#### ESTRATTO FORNITO

Avvertenze

  1. Chi scrive è in pensione. Salvo quindi tagli generalizzati delle pensioni – ogni tanto se ne parla – il suo reddito è al riparo da ogni ripercussione delle eventuali iniziative del ministro Giannini. Questo è un privilegio, non intendo negarlo. Mi consente infatti di dire cose che possono risultare magari “impopolari” o sgradevoli. Me ne scuso fin d’ora, ma non credo che solo per questo debbano necessariamente essere sbagliate.
  2.  Come fonte per le mie considerazioni ho preferito la registrazione audio di Radio Radicale piuttosto che i resoconti e le sintesi – anche ufficiali – che sono stati diffusi dopo. Poiché si tratta in sostanza non di atti formali, ma di una analisi della situazione e di una serie di dichiarazioni d’intenzioni, il “viva voce” del ministro mi è sembrato preferibile ai documenti ufficiali, che sono sempre frutto di ripensamenti e aggiustamenti.

Giannini ha detto alcune cose importanti, soprattutto perché dette da un ministro. Ha detto che l’educazione musicale nella scuola (quello che ha chiamato “modello flauto dolce”) ha sostanzialmente fallito. Ha detto, e non è una novità ma lo dice appunto il ministro dell’istruzione, che l’Italia è un paese musicalmente analfabeta, non solo a livello di cultura musicale diffusa ma anche a livello di diffusione della pratica musicale. Ha detto che la formazione musicale, al pari di quella linguistica e di quella scientifica, ha tanto più possibilità di successo quanto più precocemente inizia. Ha detto che, con l’attuale sistema, solo pochissimi bambini hanno effettivamente la possibilità di sperimentare la pratica di uno strumento musicale. Ed è vero: tutte le Smim e tutti i pre-accademici sono una goccia nel mare della popolazione scolastica.

Tutto ciò è il presupposto di quanto propone: il percorso verticale (che lei ha definito “unitario”) della formazione musicale va abbandonato, per costruire un sistema che “metta in rete”, dal livello base a quello intermedio degli studi musicali, la scuola generale – nella quale la formazione musicale va fortemente implementata – con le istituzioni deputate, prevalentemente o esclusivamente, alla formazione musicale. Istituzioni, ha specificato, ancora da definire. Scenari, ha detto, da discutere in Parlamento. Scenari che presuppongono comunque lo “scorporo” della fascia preaccademica degli studi musicali da quella accademica. Separandone organizzazione, funzionamento, governo.

########

COMPITO ASSEGNATO: Puoi aggiornare il testo sull'educazione musicale riscrivendolo a partire da "Tutto ciò è" e proseguendo fino a "organizzazione, funzionamento, governo.", con "Senato" al posto di "Parlamento"? Basati soltanto sul testo sull'educazione musicale riportato qui sopra.

#### DATI FORNITI

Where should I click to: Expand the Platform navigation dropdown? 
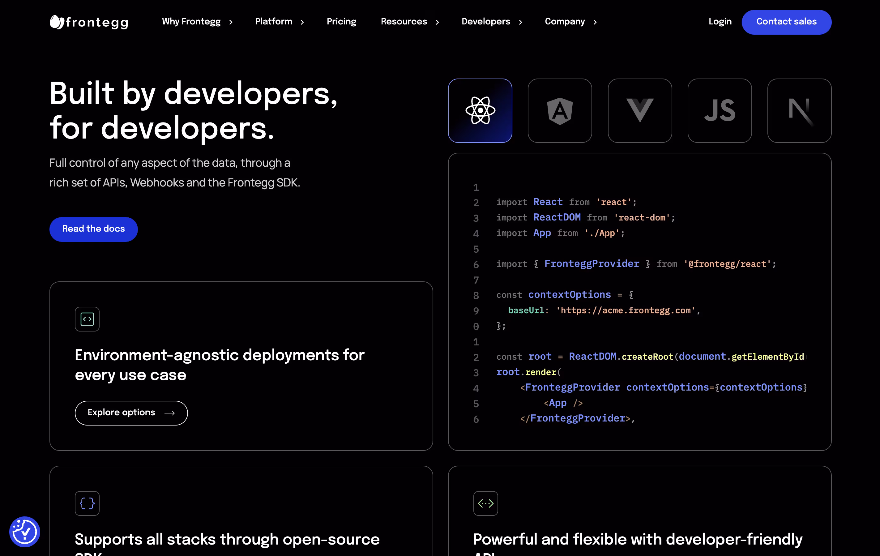[x=279, y=22]
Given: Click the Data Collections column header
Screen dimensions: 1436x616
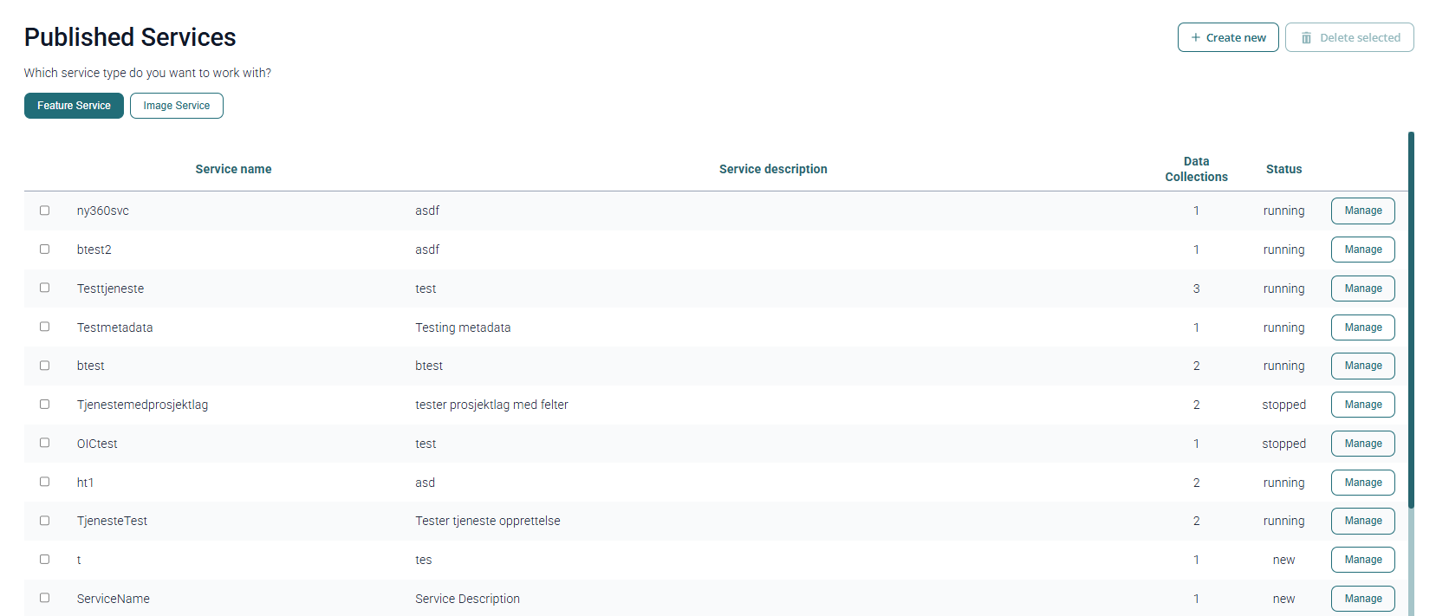Looking at the screenshot, I should pos(1196,169).
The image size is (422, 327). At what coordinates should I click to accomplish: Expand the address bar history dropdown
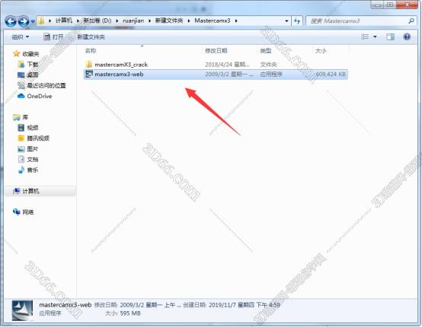[286, 21]
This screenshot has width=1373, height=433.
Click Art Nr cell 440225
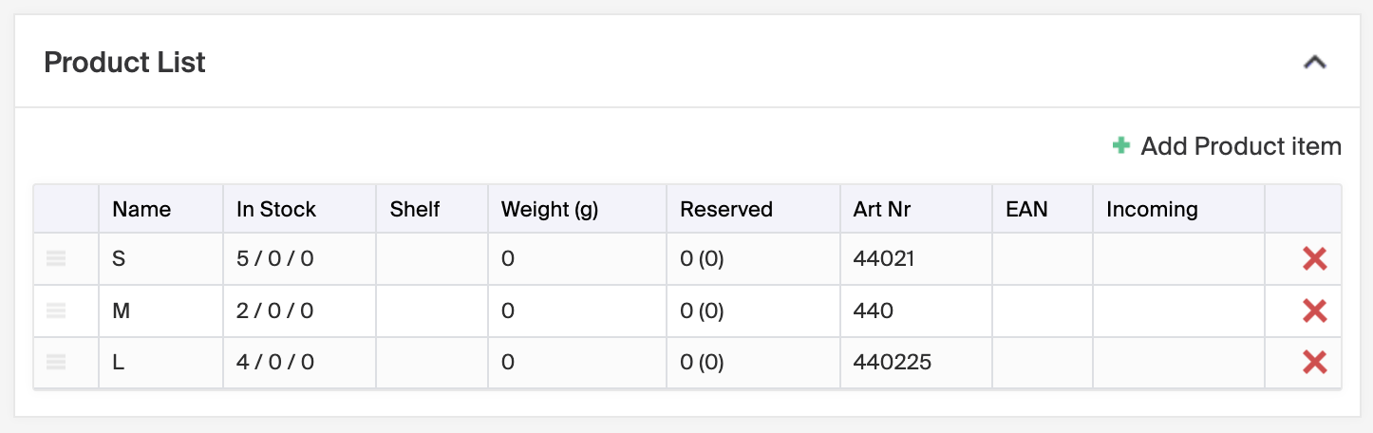pos(893,362)
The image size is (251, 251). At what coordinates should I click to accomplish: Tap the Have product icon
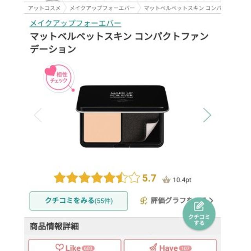153,247
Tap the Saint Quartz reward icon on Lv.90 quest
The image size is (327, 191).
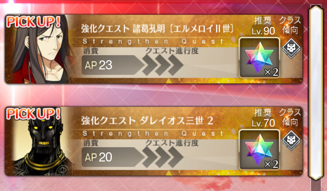click(x=259, y=58)
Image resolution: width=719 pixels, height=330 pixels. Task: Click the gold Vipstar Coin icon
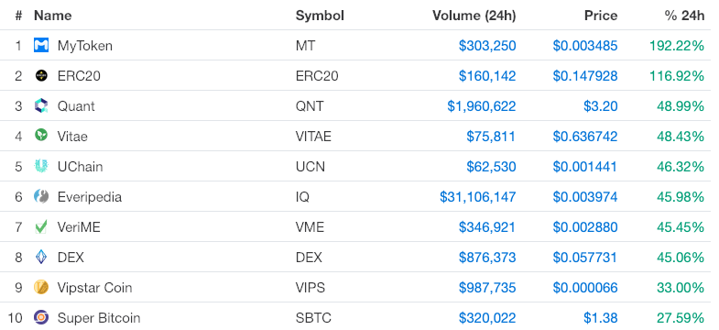pos(41,287)

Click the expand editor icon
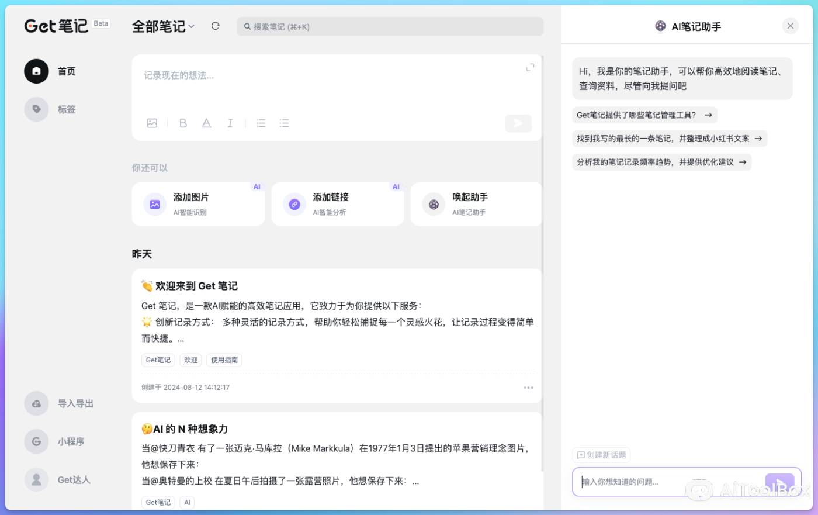[x=530, y=67]
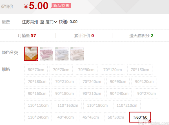
Task: Select the 70*150cm specification
Action: [140, 70]
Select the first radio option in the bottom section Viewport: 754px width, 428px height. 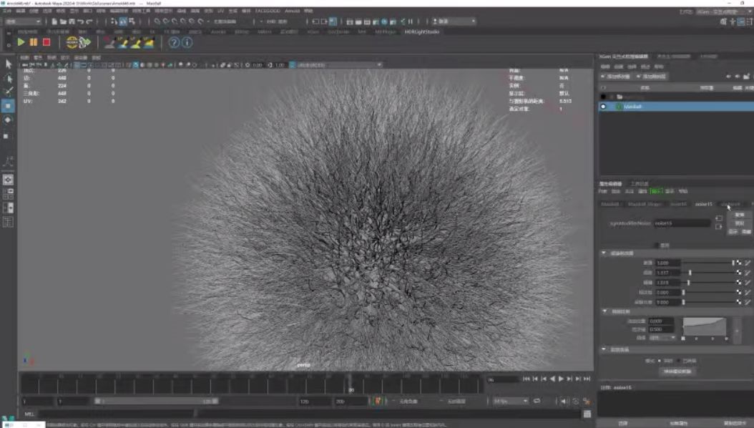[659, 361]
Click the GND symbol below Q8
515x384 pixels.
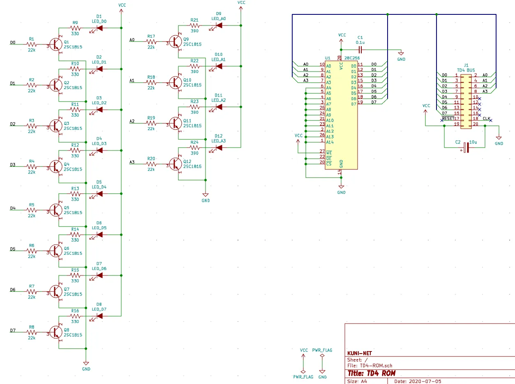(x=86, y=363)
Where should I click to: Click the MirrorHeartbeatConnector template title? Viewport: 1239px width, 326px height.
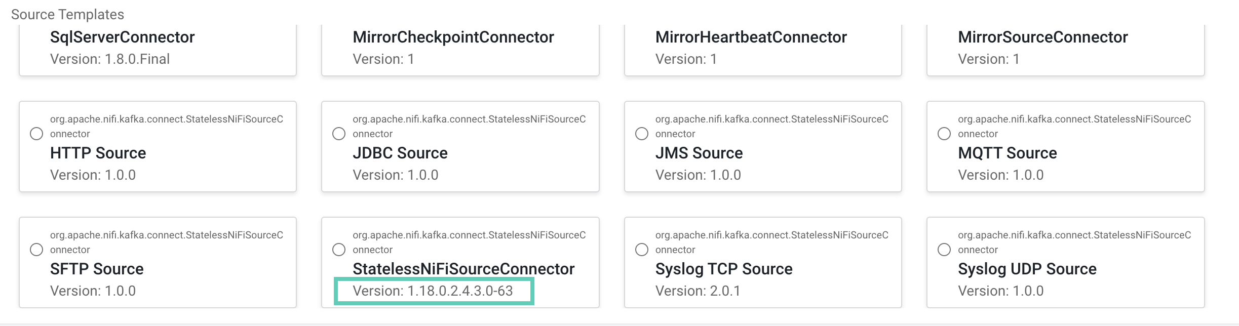tap(751, 37)
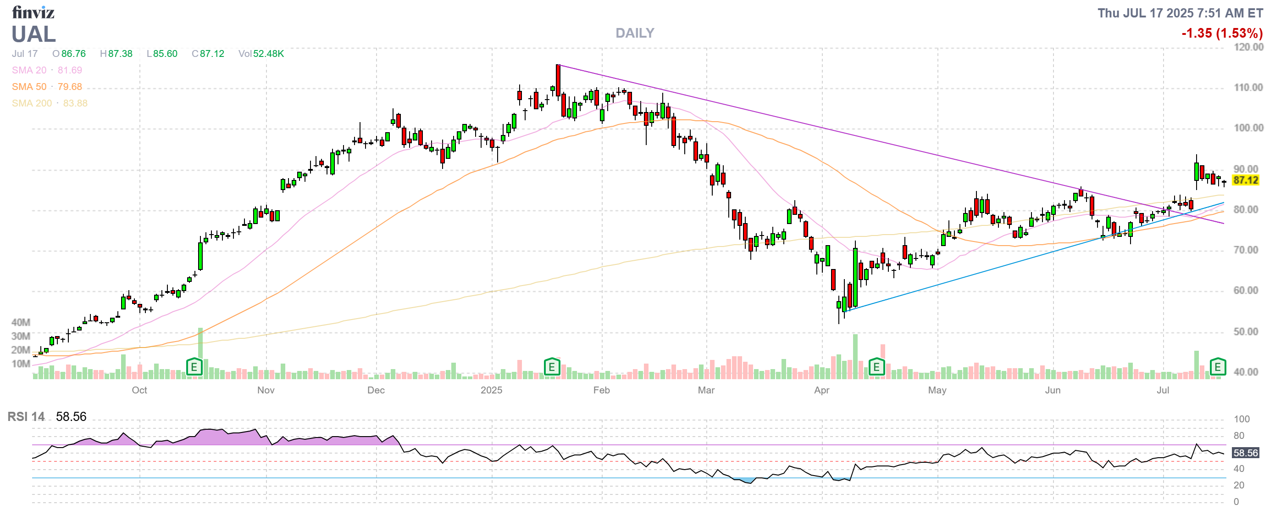Click the Vol 52.48K value
Screen dimensions: 1275x516
point(261,53)

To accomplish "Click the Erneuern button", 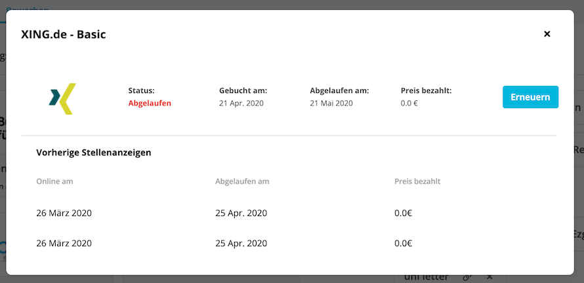I will (530, 97).
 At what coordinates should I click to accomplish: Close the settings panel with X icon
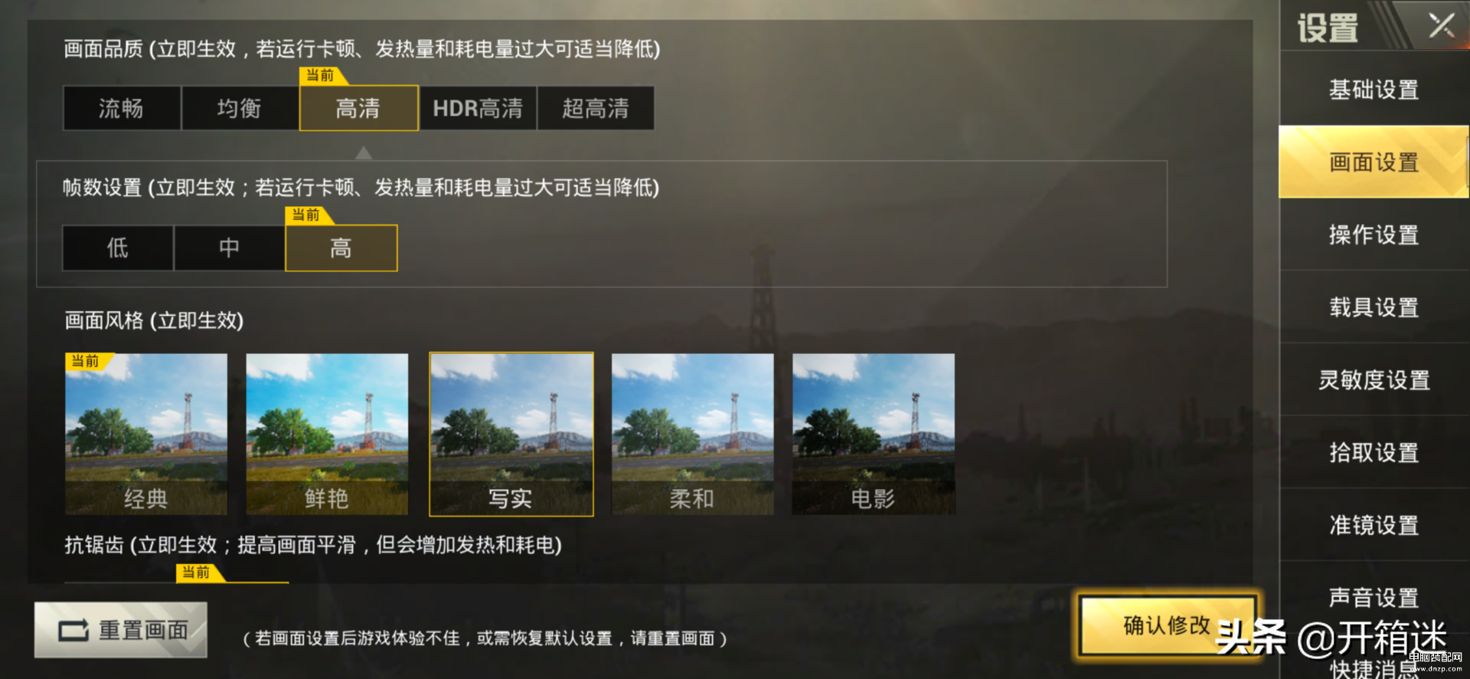(1442, 26)
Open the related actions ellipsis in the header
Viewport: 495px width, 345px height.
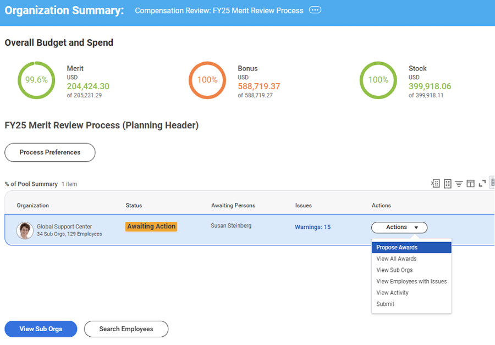coord(315,10)
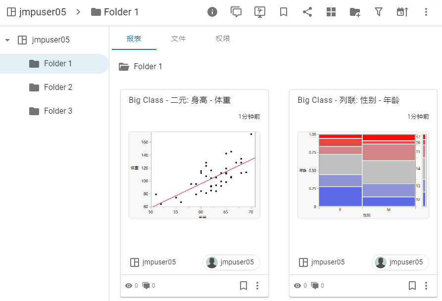Image resolution: width=442 pixels, height=301 pixels.
Task: Switch to the 权限 tab
Action: tap(223, 39)
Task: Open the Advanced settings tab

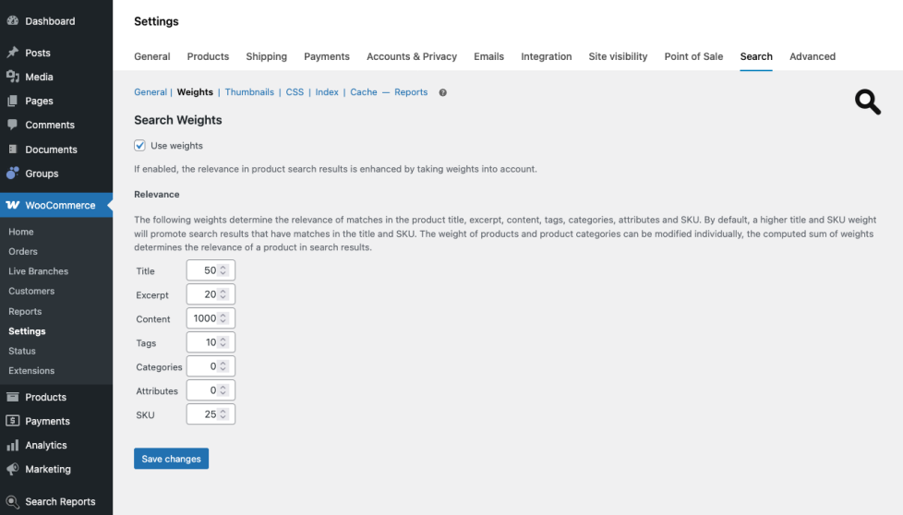Action: pos(813,56)
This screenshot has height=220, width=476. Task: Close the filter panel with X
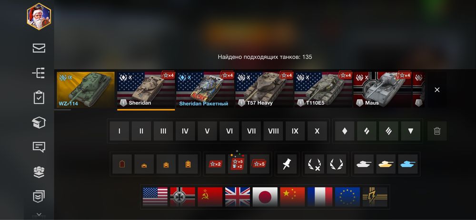[437, 90]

########

RISPOSTA FINALE:
Tutto ciò è il presupposto di quanto propone: il percorso verticale (che lei ha definito “unitario”) della formazione musicale va abbandonato, per costruire un sistema che “metta in rete”, dal livello base a quello intermedio degli studi musicali, la scuola generale – nella quale la formazione musicale va fortemente implementata – con le istituzioni deputate, prevalentemente o esclusivamente, alla formazione musicale. Istituzioni, ha specificato, ancora da definire. Scenari, ha detto, da discutere in Senato. Scenari che presuppongono comunque lo “scorporo” della fascia preaccademica degli studi musicali da quella accademica. Separandone organizzazione, funzionamento, governo.